Florida Hospital leaders are excited to announce the opening of the Bartch Transplant House, a new home at the Orlando campus that will provide crucial services to transplant patients and their families.
Each year, more than 135 patients and their families must travel more than 50 miles for each doctor’s appointment. The average patient has 40 appointments and stays in the hospital for two to three weeks. For some transplant patients, the hospital stay is months.
The Bartch Transplant House will provide affordable accommodations, and allow families to cook their own meals, reduce expenses such as gas, and stay in a peaceful setting near the hospital.
The three-story, craftsman-style Bartch Transplant House — named after the family who made a significant contribution to the project — is modeled after the original Florida Hospital, opened in 1908. It is 21,000 square feet, and features 24 private rooms, a sprawling porch overlooking Lake Winyah, a kitchen, laundry facility, and common spaces. Transplant patients’ families will be able to stay in the house in upcoming weeks.
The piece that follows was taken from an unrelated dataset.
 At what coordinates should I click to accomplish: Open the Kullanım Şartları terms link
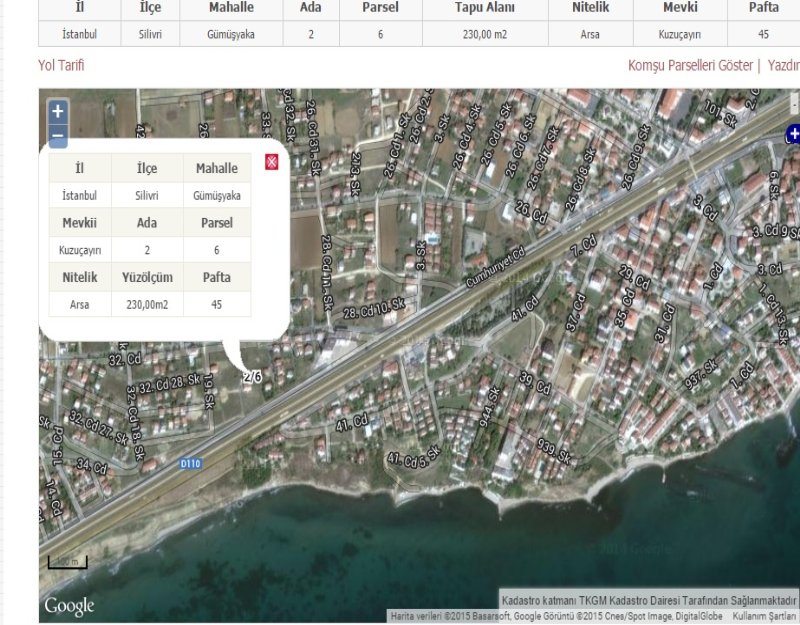coord(765,616)
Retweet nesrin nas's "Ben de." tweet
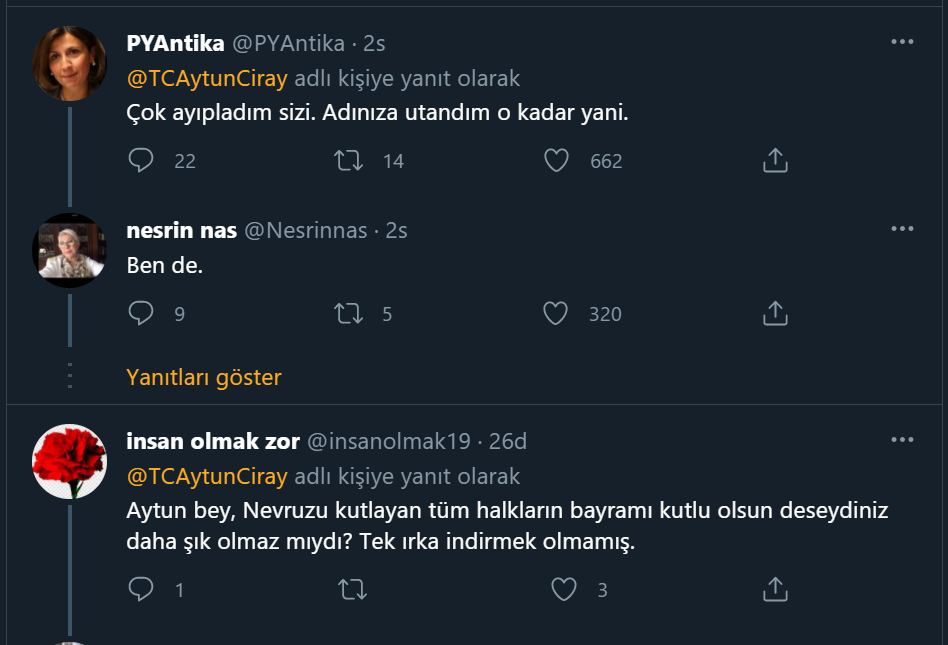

“Transplant patients and their families are under great stress, not just because of their illness, but also because of the travel required and length of hospital stays,” said Barry Friedman, senior administrative director of the Transplant Institute. “Our patients need extensive support from family and friends, and the Bartch Transplant House will help relieve some of these burdens and the financial stress associated with treatment and recovery.”
For more than 40 years, Florida Hospital has been committed to saving lives through the Transplant Institute, which offers kidney, liver, kidney/pancreas, lung, and heart transplants.
It is one of the nation’s oldest and largest kidney transplant programs, with more than 160 kidney transplants performed annually. Since the program’s inception in 1973, Florida Hospital surgeons have performed nearly 4,000 kidney transplants.
“The emotional and physical support of family and friends is vital to a patient’s healing,” said Robert Metzger, M.D., medical director of the Institute’s kidney transplant program. “The Bartch Transplant House is a priceless resource, not just for our patients, but for all of central Florida.”